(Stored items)
########################################

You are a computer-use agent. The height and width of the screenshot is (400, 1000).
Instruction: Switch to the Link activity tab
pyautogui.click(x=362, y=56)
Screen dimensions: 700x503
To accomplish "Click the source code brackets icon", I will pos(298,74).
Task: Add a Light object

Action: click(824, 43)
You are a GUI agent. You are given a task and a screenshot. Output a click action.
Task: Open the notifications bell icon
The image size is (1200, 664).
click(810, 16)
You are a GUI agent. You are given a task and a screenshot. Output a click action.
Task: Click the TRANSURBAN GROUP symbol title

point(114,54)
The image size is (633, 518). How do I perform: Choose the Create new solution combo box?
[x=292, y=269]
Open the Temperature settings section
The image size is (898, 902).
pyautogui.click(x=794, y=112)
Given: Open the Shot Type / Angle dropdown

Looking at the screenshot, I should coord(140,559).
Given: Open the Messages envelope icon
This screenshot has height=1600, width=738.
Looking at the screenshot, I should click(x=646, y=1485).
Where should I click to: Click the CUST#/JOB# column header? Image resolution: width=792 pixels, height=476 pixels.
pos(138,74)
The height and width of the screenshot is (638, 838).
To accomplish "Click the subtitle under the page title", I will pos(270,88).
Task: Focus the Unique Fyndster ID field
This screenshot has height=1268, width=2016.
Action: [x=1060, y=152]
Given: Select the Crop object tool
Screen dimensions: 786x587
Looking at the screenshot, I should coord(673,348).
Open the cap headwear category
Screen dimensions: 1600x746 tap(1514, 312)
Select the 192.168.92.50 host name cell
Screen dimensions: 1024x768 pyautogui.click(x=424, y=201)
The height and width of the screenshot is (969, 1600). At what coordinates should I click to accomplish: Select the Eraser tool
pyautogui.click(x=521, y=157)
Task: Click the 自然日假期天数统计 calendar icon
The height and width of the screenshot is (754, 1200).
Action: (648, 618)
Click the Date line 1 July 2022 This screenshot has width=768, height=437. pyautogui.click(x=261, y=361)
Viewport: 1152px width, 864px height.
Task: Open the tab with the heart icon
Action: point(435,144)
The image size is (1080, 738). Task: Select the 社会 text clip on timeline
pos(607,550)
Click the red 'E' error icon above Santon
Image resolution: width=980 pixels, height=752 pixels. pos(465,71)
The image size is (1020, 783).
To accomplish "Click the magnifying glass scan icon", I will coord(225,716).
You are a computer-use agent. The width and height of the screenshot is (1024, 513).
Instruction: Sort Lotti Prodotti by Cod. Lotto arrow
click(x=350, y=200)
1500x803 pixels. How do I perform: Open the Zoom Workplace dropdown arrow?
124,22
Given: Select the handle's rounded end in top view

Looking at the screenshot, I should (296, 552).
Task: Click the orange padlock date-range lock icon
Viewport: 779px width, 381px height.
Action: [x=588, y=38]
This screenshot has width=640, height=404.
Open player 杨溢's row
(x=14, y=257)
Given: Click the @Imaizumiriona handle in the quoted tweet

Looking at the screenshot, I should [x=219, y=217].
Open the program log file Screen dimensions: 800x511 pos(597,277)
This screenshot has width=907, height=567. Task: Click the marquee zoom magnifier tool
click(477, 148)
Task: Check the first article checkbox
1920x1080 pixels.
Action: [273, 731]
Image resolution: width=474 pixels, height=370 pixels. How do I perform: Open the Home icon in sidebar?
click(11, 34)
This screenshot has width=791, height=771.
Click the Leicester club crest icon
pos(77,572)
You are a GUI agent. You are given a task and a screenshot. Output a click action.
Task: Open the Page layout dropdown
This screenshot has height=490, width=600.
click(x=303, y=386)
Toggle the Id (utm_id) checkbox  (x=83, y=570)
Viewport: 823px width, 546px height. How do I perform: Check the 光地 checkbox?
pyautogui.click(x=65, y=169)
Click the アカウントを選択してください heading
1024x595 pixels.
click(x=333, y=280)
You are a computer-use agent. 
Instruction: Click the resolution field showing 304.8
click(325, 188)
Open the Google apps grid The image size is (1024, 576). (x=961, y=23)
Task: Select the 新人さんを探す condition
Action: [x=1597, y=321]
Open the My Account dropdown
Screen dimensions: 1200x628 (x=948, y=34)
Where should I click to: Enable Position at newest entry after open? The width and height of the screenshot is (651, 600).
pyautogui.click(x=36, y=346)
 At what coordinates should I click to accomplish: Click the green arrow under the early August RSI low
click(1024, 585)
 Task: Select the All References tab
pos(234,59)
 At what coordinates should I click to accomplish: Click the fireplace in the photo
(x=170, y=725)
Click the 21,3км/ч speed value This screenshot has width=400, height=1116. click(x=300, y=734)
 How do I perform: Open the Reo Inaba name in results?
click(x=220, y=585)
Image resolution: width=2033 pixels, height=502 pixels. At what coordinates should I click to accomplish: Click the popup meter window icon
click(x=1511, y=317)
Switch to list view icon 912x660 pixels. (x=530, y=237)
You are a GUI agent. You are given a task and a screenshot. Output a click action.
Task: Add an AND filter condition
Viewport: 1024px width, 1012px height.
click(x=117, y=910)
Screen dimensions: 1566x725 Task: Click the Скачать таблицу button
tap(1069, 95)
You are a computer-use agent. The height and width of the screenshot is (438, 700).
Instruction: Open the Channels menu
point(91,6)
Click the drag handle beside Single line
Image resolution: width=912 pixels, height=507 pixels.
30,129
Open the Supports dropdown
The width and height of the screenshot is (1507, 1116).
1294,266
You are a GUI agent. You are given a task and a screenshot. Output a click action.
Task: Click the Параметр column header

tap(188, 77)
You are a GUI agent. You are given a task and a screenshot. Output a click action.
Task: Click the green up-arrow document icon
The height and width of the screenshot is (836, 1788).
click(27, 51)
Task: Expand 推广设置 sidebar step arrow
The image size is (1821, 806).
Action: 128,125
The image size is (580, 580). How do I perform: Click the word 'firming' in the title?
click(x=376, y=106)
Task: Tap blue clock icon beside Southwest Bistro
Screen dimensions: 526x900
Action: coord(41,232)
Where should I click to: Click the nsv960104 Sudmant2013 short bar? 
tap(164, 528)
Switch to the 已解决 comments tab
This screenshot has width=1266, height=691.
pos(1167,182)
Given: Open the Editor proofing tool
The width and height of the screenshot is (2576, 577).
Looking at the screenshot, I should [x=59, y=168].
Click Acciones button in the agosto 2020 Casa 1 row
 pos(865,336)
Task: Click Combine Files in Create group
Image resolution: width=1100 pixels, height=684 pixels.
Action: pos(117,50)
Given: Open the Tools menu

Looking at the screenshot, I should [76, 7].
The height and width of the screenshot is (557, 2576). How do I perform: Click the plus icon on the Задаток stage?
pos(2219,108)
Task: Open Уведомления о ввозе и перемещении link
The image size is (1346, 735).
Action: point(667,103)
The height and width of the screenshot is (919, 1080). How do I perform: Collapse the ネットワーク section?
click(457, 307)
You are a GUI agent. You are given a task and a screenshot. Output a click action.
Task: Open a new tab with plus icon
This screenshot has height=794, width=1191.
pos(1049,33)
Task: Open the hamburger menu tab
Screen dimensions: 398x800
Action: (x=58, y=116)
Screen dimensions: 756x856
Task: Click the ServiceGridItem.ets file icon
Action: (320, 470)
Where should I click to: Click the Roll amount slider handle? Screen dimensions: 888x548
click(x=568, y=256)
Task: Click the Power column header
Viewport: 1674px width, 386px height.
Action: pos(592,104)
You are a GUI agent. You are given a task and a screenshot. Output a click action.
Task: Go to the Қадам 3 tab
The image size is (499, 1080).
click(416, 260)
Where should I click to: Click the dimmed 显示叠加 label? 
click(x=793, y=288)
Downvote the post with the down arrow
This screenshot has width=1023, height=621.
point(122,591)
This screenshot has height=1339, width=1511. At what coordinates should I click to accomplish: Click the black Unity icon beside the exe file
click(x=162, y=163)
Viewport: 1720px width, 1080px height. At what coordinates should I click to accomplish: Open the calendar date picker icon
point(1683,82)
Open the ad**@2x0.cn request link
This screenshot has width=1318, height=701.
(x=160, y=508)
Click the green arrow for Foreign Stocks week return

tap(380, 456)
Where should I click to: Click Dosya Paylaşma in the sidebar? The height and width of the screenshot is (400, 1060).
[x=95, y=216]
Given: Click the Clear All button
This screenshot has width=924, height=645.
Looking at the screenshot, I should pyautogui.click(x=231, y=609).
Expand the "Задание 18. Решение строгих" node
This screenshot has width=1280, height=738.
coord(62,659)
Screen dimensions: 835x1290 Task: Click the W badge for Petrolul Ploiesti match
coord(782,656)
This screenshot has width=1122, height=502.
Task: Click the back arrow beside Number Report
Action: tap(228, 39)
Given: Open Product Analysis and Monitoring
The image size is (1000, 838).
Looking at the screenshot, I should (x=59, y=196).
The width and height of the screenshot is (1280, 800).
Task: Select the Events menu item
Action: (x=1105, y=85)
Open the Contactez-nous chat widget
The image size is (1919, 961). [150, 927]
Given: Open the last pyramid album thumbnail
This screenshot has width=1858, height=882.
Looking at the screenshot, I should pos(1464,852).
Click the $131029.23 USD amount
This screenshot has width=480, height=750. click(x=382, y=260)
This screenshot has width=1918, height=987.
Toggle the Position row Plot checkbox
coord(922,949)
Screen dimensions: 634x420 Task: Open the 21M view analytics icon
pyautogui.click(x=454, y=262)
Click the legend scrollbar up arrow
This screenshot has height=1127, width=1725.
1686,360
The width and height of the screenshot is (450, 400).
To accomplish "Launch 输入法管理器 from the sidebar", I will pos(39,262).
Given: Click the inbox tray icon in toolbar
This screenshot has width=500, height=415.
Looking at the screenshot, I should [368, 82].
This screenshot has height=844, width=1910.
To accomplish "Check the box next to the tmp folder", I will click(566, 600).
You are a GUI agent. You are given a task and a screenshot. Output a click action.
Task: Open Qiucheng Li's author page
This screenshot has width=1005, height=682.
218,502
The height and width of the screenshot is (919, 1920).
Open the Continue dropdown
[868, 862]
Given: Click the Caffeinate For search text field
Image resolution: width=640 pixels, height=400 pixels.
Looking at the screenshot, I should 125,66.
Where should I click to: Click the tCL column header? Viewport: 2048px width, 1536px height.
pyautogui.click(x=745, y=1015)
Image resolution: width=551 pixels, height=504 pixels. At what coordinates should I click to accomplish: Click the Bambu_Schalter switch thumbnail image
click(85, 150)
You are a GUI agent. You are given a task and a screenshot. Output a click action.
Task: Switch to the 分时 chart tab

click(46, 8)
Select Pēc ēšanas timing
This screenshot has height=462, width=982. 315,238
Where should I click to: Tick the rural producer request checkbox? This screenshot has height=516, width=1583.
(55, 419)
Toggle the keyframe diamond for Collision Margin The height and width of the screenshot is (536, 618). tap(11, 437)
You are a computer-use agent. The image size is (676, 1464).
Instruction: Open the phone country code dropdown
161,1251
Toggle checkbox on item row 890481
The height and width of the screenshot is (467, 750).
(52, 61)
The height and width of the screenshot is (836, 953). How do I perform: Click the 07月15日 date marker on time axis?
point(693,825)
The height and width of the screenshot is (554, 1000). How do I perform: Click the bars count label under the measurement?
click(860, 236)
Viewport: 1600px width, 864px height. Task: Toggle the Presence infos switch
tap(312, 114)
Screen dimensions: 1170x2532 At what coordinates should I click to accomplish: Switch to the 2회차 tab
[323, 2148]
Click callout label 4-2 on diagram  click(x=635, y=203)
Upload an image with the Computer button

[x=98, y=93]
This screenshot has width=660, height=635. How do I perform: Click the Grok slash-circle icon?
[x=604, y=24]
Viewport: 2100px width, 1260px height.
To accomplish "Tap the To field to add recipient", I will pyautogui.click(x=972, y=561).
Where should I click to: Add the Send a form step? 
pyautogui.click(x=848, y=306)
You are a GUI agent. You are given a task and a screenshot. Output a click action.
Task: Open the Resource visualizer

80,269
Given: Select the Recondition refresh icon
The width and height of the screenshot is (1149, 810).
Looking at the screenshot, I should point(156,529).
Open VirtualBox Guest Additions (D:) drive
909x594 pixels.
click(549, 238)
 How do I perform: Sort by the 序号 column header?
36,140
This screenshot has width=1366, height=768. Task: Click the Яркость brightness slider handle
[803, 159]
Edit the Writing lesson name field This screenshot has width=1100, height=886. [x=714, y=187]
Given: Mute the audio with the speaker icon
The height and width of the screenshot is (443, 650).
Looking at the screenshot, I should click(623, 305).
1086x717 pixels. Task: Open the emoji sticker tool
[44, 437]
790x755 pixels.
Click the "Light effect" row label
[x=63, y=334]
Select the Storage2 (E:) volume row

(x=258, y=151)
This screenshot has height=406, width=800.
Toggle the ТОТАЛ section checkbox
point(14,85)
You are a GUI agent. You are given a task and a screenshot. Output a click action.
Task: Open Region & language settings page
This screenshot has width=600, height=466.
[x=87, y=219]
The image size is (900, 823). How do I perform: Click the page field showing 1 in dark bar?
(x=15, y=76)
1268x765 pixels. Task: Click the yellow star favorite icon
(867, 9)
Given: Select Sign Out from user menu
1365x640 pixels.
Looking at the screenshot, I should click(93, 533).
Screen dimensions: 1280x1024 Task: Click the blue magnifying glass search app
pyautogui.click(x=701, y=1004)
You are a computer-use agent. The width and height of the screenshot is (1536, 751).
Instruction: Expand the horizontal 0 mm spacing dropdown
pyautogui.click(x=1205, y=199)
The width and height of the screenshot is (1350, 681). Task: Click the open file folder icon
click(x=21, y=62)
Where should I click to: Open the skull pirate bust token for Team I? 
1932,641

########################################

Copy every line of the data that holds the string "settings".

Answer area →
Open the Temperature settings section
Task: Open Region & language settings page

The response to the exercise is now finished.